Make Depend
John Mills
johnmills at speakeasy.net
Sat Nov 27 12:44:51 PST 2004
Freebies -
On Sat, 27 Nov 2004, Conrad J. Sabatier wrote:
> On Sat, 27 Nov 2004 09:43:17 +0100, Gert Cuykens
> <gert.cuykens at gmail.com> wrote:
>
> > "A Makefile rule that typically scans all C/C++ source files in a
> > directory, and generates rules that indicate that an object file
> > depends on certain header files, and must be recompiled if they are
> > recompiled."
> >
> > i dont understand this. how can a object depend on something that is
> > not compiled yet? Would the freebsd world not be a happier place if
> > make did the dependancy thingies what ever they are automatically ?
...
> Re: dependencies, it should be simple to understand if you give it a
> moment's thought. Let's say you have a file "main.c" that calls
> functions in "foo.c". In order for main.c to compile and link properly
> to create a complete, executable program, it's absolutely essential that
> foo.c be compiled and linked in as well.
> What Makefile dependencies are about is ensuring that, if a change is
> made to foo.c, it will be recompiled and relinked with main.c to
> guarantee that the final executable is up to date in all respects.
Certainly a sensible point, but not the way I understood 'makedepend' to
work.
As Conrad said, 'make' can be directed to compare the currency of the
files upon which a particular product file (compiled object, library,
executable, or other type) depends, so that all product files for which
the components have changed _are_ rebuilt, but a maximum number of product
files (i.e., unchanged objects being linked into a library) are
unnecessarily rebuilt.
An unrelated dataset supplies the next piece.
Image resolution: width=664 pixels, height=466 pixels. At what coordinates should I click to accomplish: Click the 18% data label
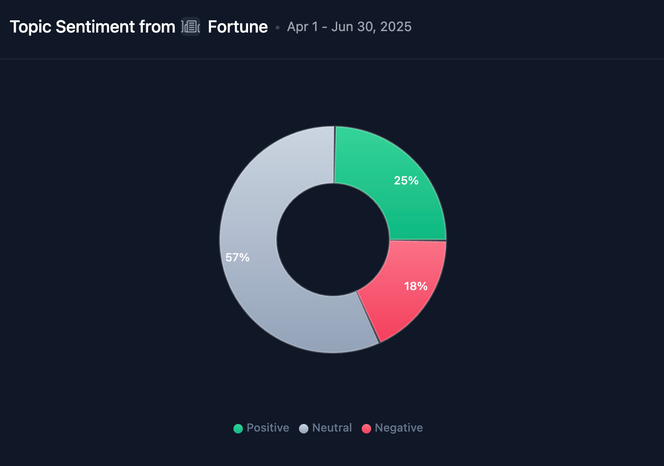click(415, 286)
Many of these rules I put in manually.
'make' only knows some 'generic' rules (what is done to change a *.c into
a *.o, for example), plus the explicit dependencies I have written into my
Makefile. 'makedepend' is a way to automatically generate the
file-specific rules that can be deduced from a [source] file's own
contents: usually those secondary files that are brought into it by
'#include' pragmas. These auxiliary rules are written onto the Makefile
and become part of it. These files are not necessarily separately
compiled; I find your definition a bit misleading on this.
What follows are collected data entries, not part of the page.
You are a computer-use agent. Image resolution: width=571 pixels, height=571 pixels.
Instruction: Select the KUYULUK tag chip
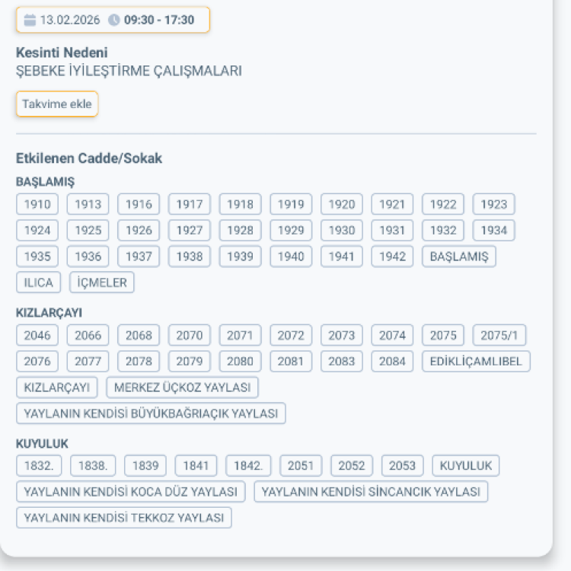(465, 466)
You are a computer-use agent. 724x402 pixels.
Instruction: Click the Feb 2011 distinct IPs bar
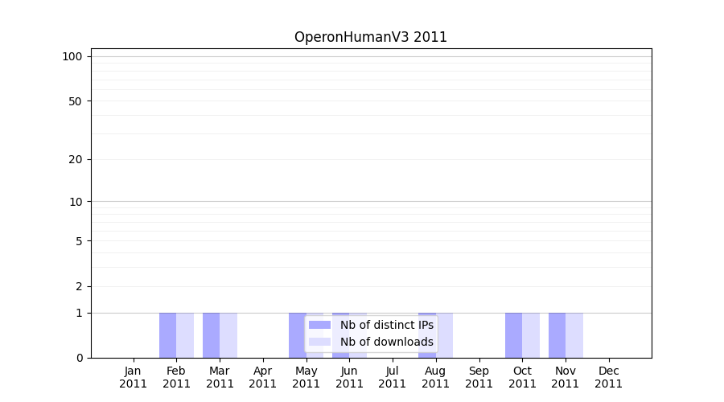167,335
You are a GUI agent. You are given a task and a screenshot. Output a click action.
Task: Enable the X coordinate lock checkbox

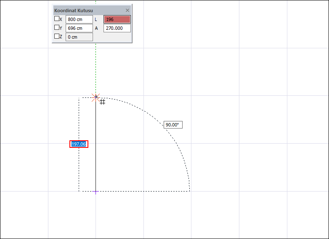57,19
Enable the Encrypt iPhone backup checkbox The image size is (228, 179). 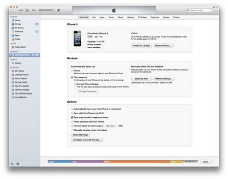pyautogui.click(x=75, y=84)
'makedepend' is given a list of files to scan, and places to look for
included files. My 'depend' rule looks like this:
+++++++++++++++++++++++++++++++++++++++++++++++++++++++++++++++++++++++
depend:
makedepend -- $(CFLAGS) -- $(SRCS) -- $(INCLUDES)
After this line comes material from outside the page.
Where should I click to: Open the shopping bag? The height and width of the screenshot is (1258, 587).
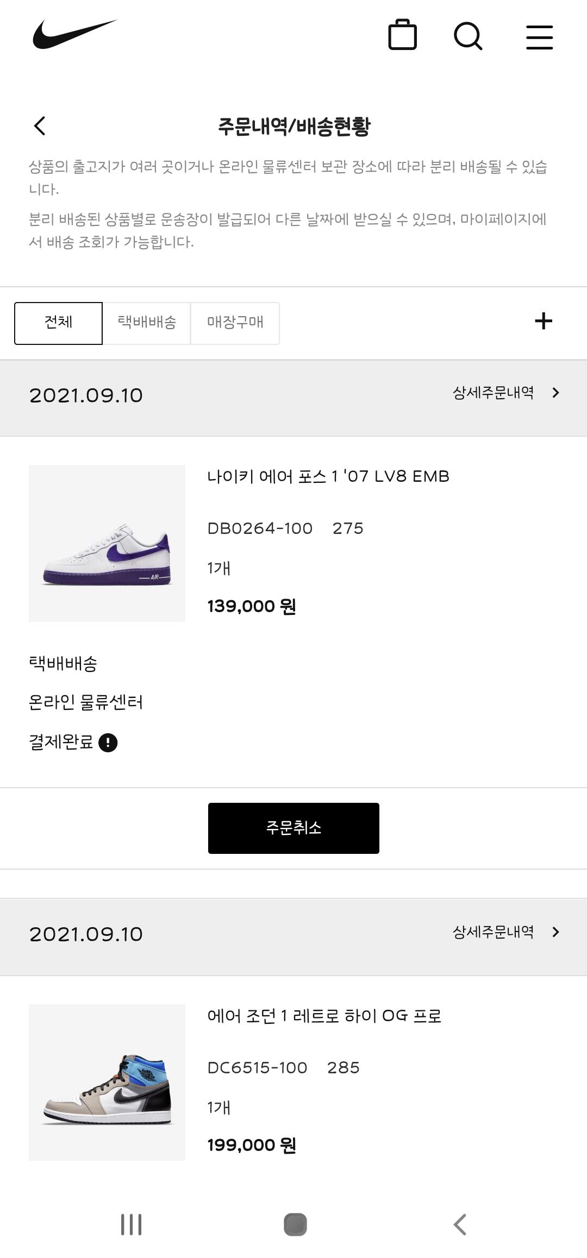point(402,36)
# DO NOT DELETE THIS LINE -- make depend depends on it.
+++++++++++++++++++++++++++++++++++++++++++++++++++++++++++++++++++++++
That funky last line really tells 'makedepend' where it should write the
new rules onto my Makefile. Before using a Makefile on a group of sources,
or when source files are added to the build, I remove all the generate
rules which have been added below the '# DO NOT DELETE ...' line and
rebuild the 'depend' target - which is the Makefile itself:
$ make depend
Typical rules automagically added by 'makedepend' are:
+++++++++++++++++++++++++++++++++++++++++++++++++++++++++++++++++++++++
...
BufRing.o: ../Llcommon/SEBase.h StdAfx.h BufRing.h
Camera.o: ../Llcommon/SEBase.h StdAfx.h ../Llcommon/commonStruct.h
Camera.o: ../Llcommon/secureeye.h ../Llcommon/memCtrl.h
Camera.o: ../Llcommon/retCodes.h ../Llcommon/LiveShare.h Camera.h
Camera.o: ../Llcommon/Common.h Pump.h BufRing.h CamData.h Snap.h INet.h
Camera.o: Player.h
INet.o: ../Llcommon/SEBase.h StdAfx.h /usr/include/stdlib.h
...
+++++++++++++++++++++++++++++++++++++++++++++++++++++++++++++++++++++++
The effect of these added rules is that if I change [say] 'BufRing.h' then
do 'make all', 'BufRing.c' and 'Camera.c' would be recompiled, but not
necessarily 'INet.c'
'make' isn't very bright, but (like 'cpp') it can be _very_ handy.